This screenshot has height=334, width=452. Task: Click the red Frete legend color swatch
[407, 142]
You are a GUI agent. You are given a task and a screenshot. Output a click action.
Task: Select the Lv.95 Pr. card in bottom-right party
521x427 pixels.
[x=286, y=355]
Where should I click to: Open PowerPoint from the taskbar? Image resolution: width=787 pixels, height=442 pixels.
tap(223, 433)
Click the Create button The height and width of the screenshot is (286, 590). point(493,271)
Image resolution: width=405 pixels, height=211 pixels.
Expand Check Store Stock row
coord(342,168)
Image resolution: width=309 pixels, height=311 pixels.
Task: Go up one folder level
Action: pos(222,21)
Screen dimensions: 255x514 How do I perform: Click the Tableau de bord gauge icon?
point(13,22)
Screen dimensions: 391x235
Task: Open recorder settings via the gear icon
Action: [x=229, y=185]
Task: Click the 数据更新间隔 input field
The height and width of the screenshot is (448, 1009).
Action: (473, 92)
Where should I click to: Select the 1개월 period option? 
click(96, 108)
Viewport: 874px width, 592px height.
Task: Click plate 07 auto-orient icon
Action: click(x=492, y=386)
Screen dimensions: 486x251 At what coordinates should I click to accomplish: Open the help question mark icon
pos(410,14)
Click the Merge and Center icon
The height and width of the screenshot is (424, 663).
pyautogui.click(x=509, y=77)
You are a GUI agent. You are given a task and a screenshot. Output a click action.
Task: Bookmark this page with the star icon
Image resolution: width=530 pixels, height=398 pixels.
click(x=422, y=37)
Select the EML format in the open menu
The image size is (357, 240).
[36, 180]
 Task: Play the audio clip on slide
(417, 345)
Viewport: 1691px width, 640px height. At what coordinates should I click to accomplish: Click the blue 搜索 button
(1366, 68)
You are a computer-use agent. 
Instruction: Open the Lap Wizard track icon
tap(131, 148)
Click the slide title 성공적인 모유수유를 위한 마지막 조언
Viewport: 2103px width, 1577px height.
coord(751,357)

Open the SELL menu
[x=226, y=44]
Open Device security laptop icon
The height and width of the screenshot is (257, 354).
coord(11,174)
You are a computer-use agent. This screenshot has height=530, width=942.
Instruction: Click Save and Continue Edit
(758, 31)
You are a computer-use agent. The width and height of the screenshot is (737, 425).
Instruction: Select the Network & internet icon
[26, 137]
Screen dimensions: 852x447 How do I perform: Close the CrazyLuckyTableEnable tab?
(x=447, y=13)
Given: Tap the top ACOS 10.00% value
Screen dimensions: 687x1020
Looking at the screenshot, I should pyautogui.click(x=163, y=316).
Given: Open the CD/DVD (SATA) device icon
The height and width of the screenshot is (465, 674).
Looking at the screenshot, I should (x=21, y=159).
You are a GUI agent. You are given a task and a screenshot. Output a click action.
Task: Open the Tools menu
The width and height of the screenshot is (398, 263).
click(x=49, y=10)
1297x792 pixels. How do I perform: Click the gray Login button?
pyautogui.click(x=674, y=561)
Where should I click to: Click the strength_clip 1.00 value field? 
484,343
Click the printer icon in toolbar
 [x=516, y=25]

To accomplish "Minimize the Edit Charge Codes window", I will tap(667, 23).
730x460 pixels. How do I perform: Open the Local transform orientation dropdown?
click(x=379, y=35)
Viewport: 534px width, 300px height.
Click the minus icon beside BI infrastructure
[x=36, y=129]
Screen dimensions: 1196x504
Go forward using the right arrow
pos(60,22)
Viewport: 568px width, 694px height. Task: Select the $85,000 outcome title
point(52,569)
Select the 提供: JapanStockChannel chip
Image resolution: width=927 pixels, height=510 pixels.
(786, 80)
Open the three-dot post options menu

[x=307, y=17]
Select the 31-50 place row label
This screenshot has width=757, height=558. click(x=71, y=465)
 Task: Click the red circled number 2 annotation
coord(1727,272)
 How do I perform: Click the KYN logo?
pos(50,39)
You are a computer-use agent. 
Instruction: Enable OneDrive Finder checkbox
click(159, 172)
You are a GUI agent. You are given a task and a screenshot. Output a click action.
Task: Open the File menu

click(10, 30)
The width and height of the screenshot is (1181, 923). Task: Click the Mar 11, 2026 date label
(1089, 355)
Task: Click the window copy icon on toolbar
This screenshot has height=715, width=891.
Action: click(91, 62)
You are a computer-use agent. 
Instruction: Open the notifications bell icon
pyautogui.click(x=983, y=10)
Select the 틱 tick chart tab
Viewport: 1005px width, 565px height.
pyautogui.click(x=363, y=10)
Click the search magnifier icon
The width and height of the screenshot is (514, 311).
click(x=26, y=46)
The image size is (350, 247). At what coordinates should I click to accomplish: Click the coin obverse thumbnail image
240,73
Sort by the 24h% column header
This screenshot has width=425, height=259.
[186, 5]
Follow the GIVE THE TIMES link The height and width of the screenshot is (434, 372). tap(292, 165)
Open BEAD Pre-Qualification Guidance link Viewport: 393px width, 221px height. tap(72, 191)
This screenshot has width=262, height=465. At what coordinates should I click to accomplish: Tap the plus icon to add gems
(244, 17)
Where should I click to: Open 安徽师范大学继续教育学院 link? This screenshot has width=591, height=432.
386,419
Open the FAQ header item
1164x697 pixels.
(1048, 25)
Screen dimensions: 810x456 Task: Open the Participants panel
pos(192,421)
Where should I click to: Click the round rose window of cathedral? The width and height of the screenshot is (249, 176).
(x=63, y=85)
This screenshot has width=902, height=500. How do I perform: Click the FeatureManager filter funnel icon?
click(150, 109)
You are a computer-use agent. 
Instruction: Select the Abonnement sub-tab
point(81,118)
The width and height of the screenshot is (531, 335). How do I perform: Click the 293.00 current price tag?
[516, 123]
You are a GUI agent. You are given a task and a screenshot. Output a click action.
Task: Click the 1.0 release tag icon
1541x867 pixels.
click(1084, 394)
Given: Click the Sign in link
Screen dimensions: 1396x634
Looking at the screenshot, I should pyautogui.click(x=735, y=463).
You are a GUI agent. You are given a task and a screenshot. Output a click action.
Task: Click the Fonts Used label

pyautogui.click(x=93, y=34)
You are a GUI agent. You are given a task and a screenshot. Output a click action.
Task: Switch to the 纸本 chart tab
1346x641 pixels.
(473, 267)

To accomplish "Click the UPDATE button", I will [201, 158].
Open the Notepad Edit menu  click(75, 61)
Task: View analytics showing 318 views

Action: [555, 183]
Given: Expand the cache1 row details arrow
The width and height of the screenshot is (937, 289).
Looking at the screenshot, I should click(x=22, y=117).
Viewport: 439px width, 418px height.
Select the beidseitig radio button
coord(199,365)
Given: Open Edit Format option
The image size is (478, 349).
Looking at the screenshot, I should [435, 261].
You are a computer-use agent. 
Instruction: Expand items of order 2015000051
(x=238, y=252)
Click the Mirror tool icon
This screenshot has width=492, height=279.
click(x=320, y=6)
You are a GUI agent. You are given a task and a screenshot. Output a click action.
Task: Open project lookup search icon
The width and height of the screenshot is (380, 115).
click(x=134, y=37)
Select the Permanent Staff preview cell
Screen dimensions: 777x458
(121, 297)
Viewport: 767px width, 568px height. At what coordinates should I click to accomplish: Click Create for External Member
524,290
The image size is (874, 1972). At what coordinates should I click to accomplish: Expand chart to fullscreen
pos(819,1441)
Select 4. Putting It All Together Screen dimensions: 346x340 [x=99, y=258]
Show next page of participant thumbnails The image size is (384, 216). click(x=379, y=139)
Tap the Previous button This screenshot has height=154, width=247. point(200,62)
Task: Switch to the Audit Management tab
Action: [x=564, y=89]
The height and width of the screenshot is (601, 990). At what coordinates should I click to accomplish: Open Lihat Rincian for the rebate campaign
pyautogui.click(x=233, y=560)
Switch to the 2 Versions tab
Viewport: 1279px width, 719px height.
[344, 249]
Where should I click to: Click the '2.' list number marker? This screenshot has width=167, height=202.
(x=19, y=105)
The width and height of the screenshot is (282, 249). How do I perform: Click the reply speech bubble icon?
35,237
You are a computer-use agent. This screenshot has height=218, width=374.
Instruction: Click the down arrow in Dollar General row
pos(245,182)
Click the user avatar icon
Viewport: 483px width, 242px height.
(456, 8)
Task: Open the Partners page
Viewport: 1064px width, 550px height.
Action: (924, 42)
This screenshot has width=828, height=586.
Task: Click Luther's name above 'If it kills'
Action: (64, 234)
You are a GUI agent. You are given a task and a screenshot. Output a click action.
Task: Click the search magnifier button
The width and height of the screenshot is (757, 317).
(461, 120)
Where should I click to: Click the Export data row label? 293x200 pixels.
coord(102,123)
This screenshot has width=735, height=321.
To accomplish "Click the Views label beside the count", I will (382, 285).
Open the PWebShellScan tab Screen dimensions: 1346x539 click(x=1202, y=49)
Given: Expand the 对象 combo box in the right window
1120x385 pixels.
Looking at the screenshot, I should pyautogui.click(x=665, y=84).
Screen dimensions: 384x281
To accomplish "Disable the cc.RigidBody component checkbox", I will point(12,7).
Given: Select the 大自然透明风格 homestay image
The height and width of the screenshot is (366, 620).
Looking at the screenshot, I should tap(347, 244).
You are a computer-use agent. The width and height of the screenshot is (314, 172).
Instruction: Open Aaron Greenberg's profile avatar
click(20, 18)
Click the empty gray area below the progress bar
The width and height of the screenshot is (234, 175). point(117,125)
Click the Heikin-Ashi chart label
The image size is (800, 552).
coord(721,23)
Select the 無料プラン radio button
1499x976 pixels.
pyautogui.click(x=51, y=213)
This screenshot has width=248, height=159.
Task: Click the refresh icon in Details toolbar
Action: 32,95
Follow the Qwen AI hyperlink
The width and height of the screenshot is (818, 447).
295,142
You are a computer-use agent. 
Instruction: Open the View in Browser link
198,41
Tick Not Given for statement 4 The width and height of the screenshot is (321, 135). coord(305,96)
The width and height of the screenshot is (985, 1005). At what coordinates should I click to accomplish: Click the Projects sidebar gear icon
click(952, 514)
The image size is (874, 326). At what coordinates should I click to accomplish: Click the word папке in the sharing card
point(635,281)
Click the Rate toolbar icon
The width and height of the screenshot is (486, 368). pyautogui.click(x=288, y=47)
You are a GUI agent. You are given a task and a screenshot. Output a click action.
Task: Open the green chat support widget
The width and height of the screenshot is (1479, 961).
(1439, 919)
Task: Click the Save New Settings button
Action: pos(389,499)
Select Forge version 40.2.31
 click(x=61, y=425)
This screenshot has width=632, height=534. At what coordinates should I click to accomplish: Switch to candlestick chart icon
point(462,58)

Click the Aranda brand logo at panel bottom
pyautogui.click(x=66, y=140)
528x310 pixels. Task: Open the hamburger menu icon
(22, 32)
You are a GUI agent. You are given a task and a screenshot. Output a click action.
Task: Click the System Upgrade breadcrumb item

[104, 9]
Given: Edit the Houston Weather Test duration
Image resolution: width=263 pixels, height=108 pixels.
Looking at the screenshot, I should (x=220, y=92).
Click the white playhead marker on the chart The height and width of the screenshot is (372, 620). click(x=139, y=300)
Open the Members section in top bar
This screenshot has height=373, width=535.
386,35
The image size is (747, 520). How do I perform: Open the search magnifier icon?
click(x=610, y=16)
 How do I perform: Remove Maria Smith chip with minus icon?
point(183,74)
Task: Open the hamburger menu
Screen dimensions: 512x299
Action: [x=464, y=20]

+ + + + + + +

• Exercise:
Tell how many lines in the entries above include the word "page", and respond with the number alone.

• Reply to the task:
3